- PROBLEM REQUIREMENTS:
Wherever a line in the data below holds "Given", copy that line.

*** RECORD EXTRACTS ***

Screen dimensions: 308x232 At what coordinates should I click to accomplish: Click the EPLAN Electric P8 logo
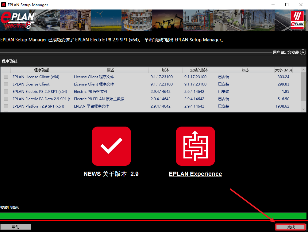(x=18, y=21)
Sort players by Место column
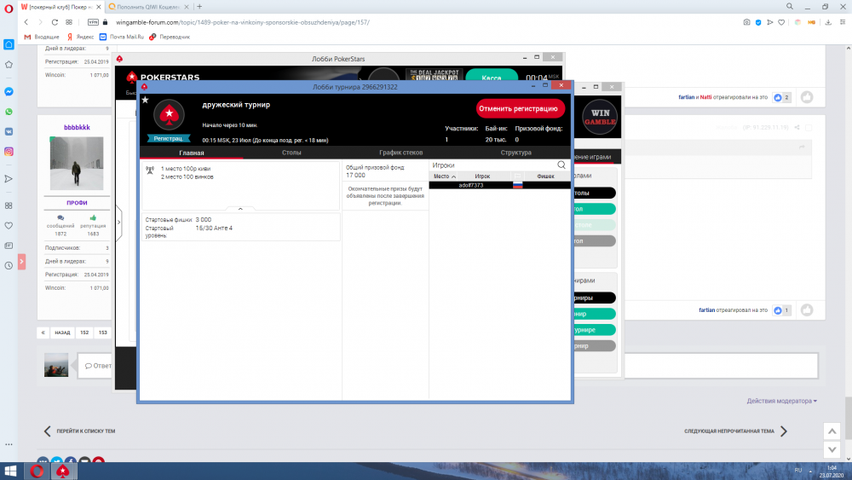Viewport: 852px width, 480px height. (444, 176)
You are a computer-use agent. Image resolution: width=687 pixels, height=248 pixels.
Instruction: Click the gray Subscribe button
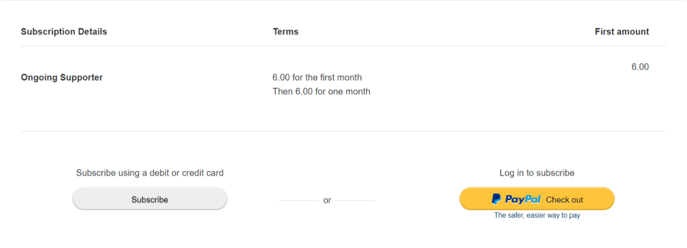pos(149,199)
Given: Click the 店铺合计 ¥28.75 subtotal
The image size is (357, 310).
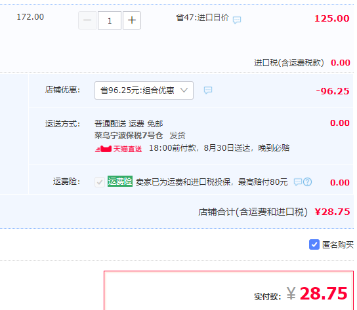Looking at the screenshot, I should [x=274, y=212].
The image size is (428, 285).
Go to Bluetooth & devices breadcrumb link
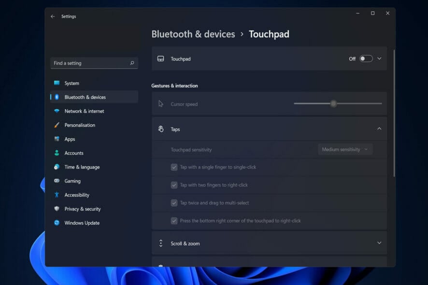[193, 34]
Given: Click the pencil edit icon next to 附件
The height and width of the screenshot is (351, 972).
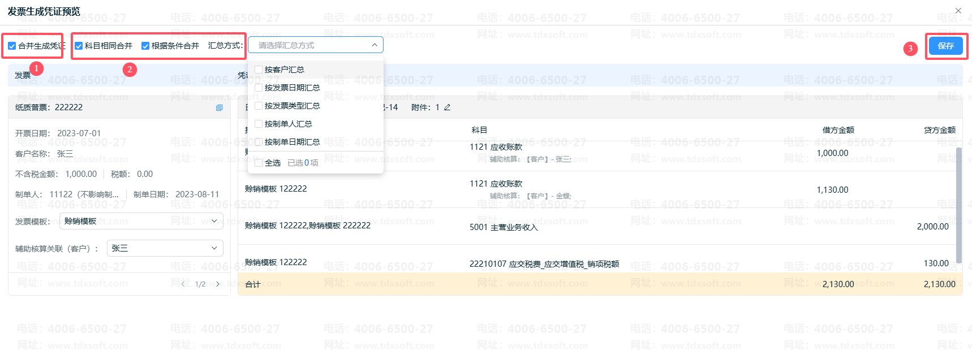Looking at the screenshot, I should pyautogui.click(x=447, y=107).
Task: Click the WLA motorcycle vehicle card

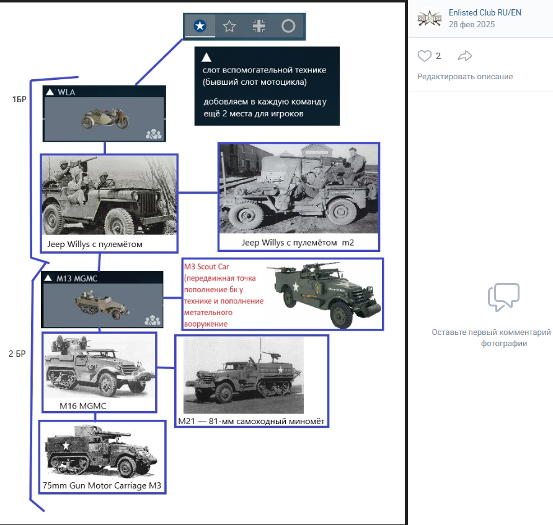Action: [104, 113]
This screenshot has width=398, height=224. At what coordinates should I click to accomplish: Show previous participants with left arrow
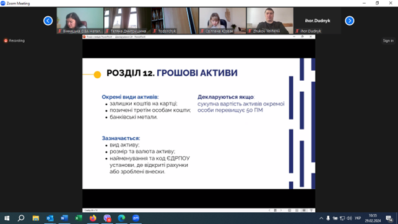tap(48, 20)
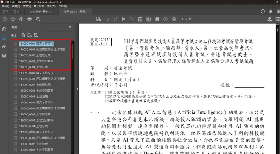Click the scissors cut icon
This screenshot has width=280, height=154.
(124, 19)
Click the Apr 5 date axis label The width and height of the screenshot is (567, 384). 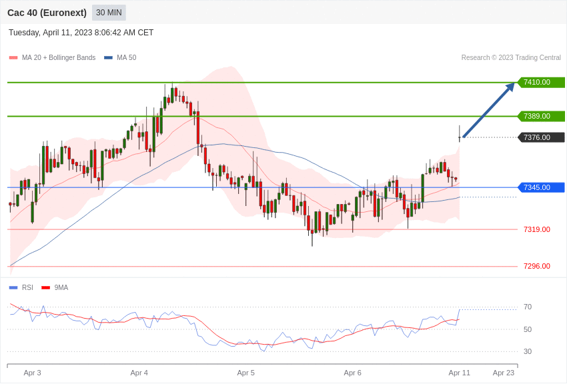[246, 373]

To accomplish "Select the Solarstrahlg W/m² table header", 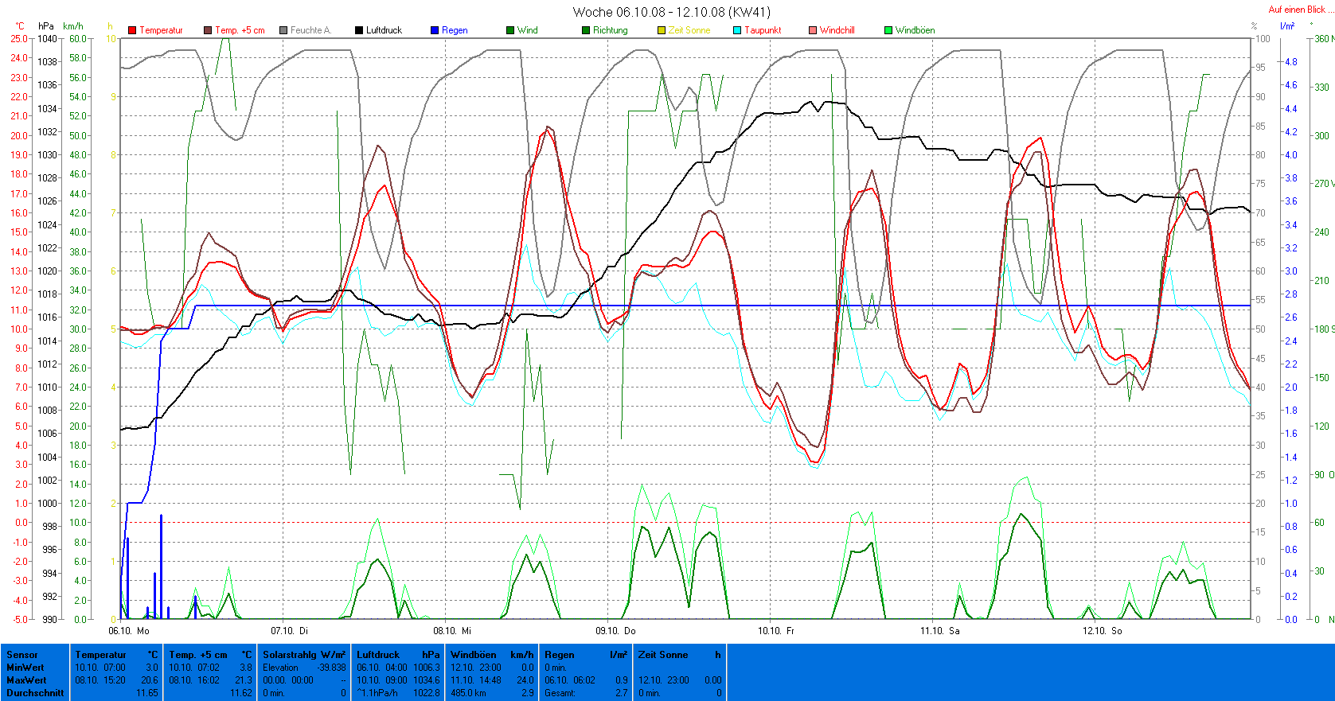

*** End of RECORD EXTRACTS ***

- RESULT:
Given: Click the 店铺合计 ¥28.75 subtotal
Given: Click the pencil edit icon next to 附件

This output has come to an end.